What the task requires
An exact copy of all the data is the expected answer.

(Records for this task begins)

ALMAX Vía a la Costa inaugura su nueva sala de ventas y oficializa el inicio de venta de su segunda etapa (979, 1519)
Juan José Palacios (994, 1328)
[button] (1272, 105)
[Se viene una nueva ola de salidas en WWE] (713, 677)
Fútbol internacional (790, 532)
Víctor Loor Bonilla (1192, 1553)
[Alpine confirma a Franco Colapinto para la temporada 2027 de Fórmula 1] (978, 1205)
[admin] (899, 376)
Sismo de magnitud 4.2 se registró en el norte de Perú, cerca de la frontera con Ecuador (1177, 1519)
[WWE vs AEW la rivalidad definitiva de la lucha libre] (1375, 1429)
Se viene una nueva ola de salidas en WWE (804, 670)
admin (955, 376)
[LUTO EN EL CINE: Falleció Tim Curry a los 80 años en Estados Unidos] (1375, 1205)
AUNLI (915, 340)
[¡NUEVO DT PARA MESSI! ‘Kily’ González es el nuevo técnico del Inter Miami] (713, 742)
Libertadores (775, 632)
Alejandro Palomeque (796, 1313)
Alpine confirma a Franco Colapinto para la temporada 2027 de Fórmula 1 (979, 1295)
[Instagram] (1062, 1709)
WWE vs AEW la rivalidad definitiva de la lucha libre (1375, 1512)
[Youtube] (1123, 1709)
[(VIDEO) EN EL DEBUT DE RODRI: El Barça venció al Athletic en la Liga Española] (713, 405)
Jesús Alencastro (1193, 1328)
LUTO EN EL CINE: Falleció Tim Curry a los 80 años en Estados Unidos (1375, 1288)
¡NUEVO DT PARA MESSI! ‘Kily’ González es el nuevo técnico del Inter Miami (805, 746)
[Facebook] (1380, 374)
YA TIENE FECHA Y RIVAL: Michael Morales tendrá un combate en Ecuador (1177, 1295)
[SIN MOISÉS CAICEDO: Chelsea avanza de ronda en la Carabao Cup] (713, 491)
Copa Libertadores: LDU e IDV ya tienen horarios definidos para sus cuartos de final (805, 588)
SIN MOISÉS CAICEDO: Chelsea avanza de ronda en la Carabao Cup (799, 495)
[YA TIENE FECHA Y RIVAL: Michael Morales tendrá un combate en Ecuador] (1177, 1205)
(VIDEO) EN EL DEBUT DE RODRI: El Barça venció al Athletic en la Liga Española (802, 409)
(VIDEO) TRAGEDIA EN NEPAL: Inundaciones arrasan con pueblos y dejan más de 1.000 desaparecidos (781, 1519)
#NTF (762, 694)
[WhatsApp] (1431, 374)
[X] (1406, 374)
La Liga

(Records for this task ends)

Answer to this exercise
ALMAX Vía a la Costa inaugura su nueva sala de ventas y oficializa el inicio de venta de su segunda etapa (979, 1519)
Juan José Palacios (994, 1328)
[button] (1272, 105)
[Se viene una nueva ola de salidas en WWE] (713, 677)
Fútbol internacional (790, 532)
Víctor Loor Bonilla (1192, 1553)
[Alpine confirma a Franco Colapinto para la temporada 2027 de Fórmula 1] (978, 1205)
[admin] (899, 376)
Sismo de magnitud 4.2 se registró en el norte de Perú, cerca de la frontera con Ecuador (1177, 1519)
[WWE vs AEW la rivalidad definitiva de la lucha libre] (1375, 1429)
Se viene una nueva ola de salidas en WWE (804, 670)
admin (955, 376)
[LUTO EN EL CINE: Falleció Tim Curry a los 80 años en Estados Unidos] (1375, 1205)
AUNLI (915, 340)
[¡NUEVO DT PARA MESSI! ‘Kily’ González es el nuevo técnico del Inter Miami] (713, 742)
Libertadores (775, 632)
Alejandro Palomeque (796, 1313)
Alpine confirma a Franco Colapinto para la temporada 2027 de Fórmula 1 (979, 1295)
[Instagram] (1062, 1709)
WWE vs AEW la rivalidad definitiva de la lucha libre (1375, 1512)
[Youtube] (1123, 1709)
[(VIDEO) EN EL DEBUT DE RODRI: El Barça venció al Athletic en la Liga Española] (713, 405)
Jesús Alencastro (1193, 1328)
LUTO EN EL CINE: Falleció Tim Curry a los 80 años en Estados Unidos (1375, 1288)
¡NUEVO DT PARA MESSI! ‘Kily’ González es el nuevo técnico del Inter Miami (805, 746)
[Facebook] (1380, 374)
YA TIENE FECHA Y RIVAL: Michael Morales tendrá un combate en Ecuador (1177, 1295)
[SIN MOISÉS CAICEDO: Chelsea avanza de ronda en la Carabao Cup] (713, 491)
Copa Libertadores: LDU e IDV ya tienen horarios definidos para sus cuartos de final (805, 588)
SIN MOISÉS CAICEDO: Chelsea avanza de ronda en la Carabao Cup (799, 495)
[YA TIENE FECHA Y RIVAL: Michael Morales tendrá un combate en Ecuador] (1177, 1205)
(VIDEO) EN EL DEBUT DE RODRI: El Barça venció al Athletic en la Liga Española (802, 409)
(VIDEO) TRAGEDIA EN NEPAL: Inundaciones arrasan con pueblos y dejan más de 1.000 desaparecidos (781, 1519)
#NTF (762, 694)
[WhatsApp] (1431, 374)
[X] (1406, 374)
La Liga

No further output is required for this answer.